__Document text__:
-- START --
Rio has already begun acting on the broader review in smaller ways: in March 2026 it transferred a Quebec titanium exploration project (Garneau) to junior explorer SAGA Metals under a royalty structure, ending a lithium joint venture with SAGA in the same transaction, a template (retain a royalty, hand over operations and capital risk) that rhymes with what just happened at Kasiya, on a much larger scale.

Reading the pair together

"Titanium" in a headline can mean two very different products, and the gap between them is the whole story here. Rio's own titanium business — Richards Bay Minerals in South Africa and the Quebec smelters — mines and processes ilmenite, a lower-grade titanium ore (roughly 45–65% TiO2) that has to be smelted into TiO2 slag before it's useful to anyone.

That slag feeds the "sulphate route" -the older, cheaper way of making titanium dioxide pigment for paint, plastics and paper, and the segment most exposed to Chinese pricing and Chinese overcapacity. It is a bulk, largely undifferentiated commodity, and it is the product most plausibly behind the "low-hanging fruit" and weak-pricing language reported around Rio's internal review.

Kasiya's rutile is a different tier of product entirely. Natural rutile comes out of the ground at 95%+ TiO2, which means it needs no smelting and can feed the newer, cleaner "chloride route" pigment plants directly — and, more importantly, it is pure enough to go into titanium metal sponge, the precursor for aerospace- and defence-grade titanium alloys.

That is a smaller, tighter, higher-priced market with a mostly different set of buyers.

Kasiya's graphite sits in yet another market again — battery and industrial demand, covered in Section 4 — with no real connection to Rio's titanium book at all.

So when a headline says "Rio walks from titanium," it is really describing a decision about the bulk, low-margin half of that world. Reading it as commentary on the high-purity, aerospace-grade half which is what Kasiya actually produces is a bit like reading a company's exit from a cheap, oversupplied wine business as a verdict on the world's finest vineyards. Same crop, genuinely different product.
-- END --
__Stated problem 1__: In the titanium text, swap "rutile" for "ore" and write out the passage between "Kasiya's rutile is" and "defence-grade titanium alloys.", inclusive.
The rows that follow are unrelated to the titanium text.

__Data to process__:
-- START --
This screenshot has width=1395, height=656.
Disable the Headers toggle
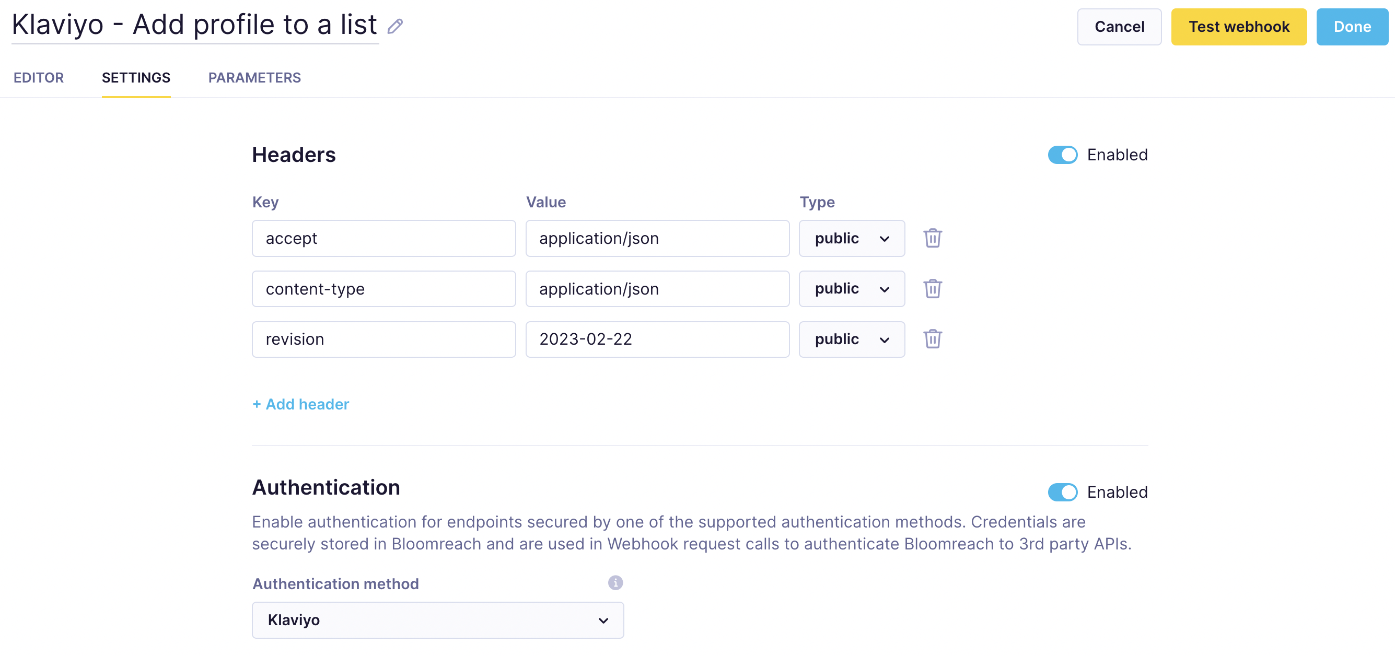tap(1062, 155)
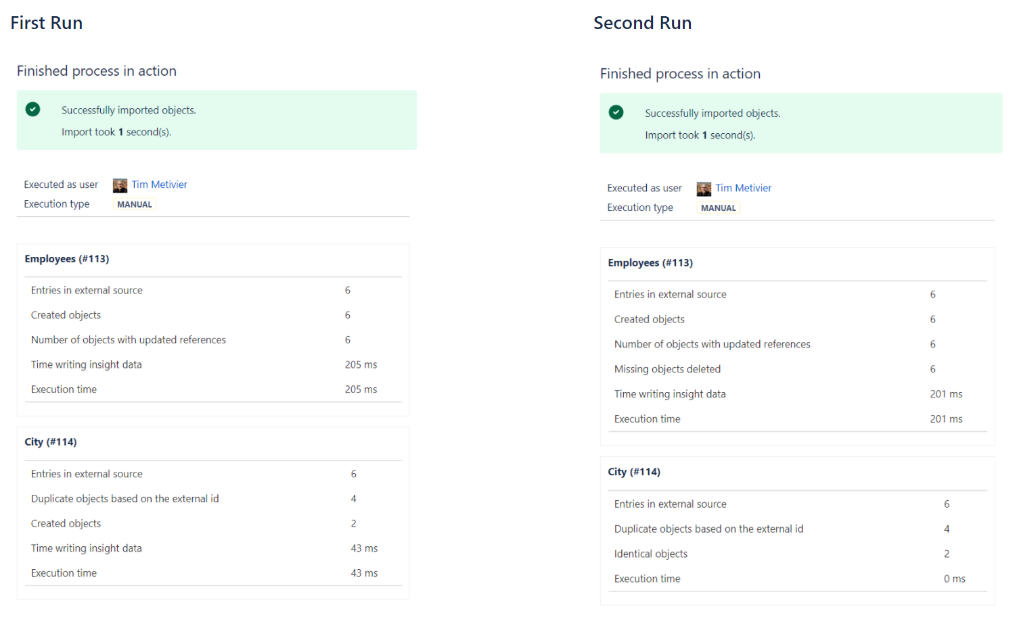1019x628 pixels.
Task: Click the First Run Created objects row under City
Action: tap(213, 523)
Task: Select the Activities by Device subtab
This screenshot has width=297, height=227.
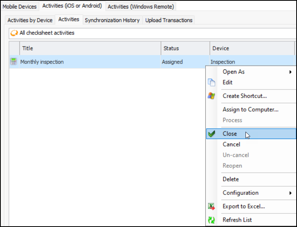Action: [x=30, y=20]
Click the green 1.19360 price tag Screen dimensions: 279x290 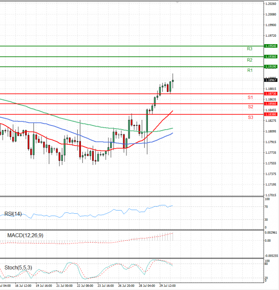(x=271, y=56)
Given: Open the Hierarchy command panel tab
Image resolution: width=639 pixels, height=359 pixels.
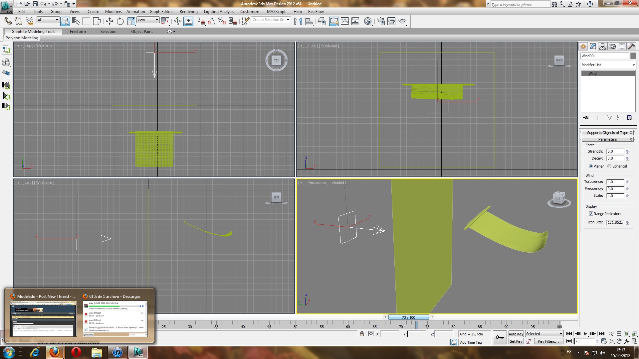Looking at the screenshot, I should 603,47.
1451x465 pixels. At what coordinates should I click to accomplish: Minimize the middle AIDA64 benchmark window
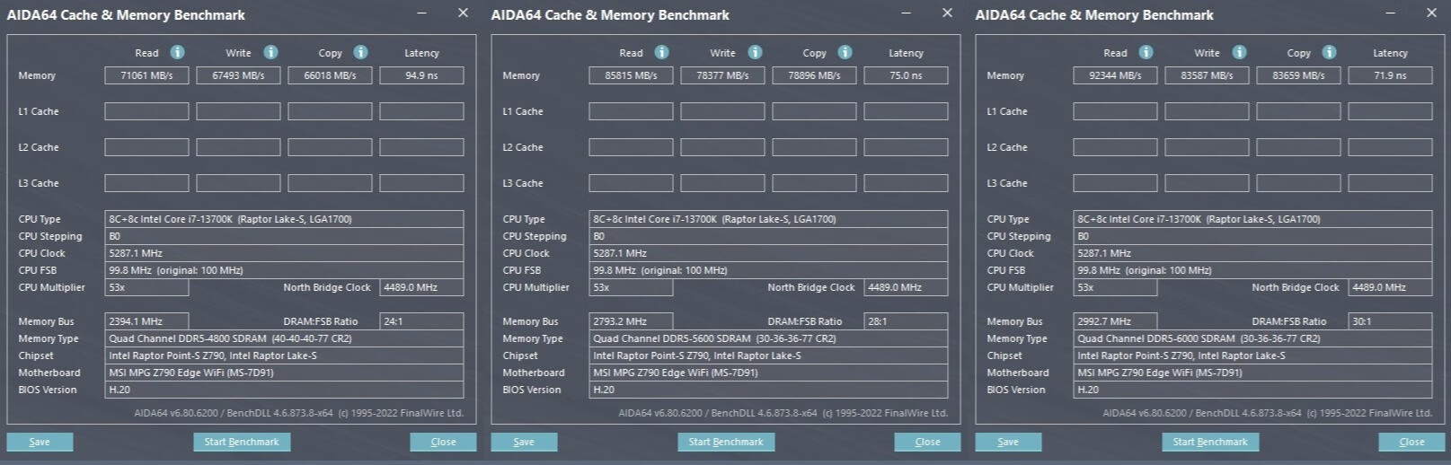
-- END --
__Stated problem 2__: Render the rows above as a numbered list, running from the first row through the line holding "Action: [x=30, y=20]", inclusive. Skip blank lines and leave out the pictures.

__Task output 1__:
Kasiya's ore is a different tier of product entirely. Natural ore comes out of the ground at 95%+ TiO2, which means it needs no smelting and can feed the newer, cleaner "chloride route" pigment plants directly — and, more importantly, it is pure enough to go into titanium metal sponge, the precursor for aerospace- and defence-grade titanium alloys.

__Task output 2__:
1. This screenshot has width=1395, height=656.
2. Disable the Headers toggle
3. tap(1062, 155)
4. 1019x628 pixels.
5. Task: Click the First Run Created objects row under City
6. Action: tap(213, 523)
7. Task: Select the Activities by Device subtab
8. This screenshot has width=297, height=227.
9. Action: [x=30, y=20]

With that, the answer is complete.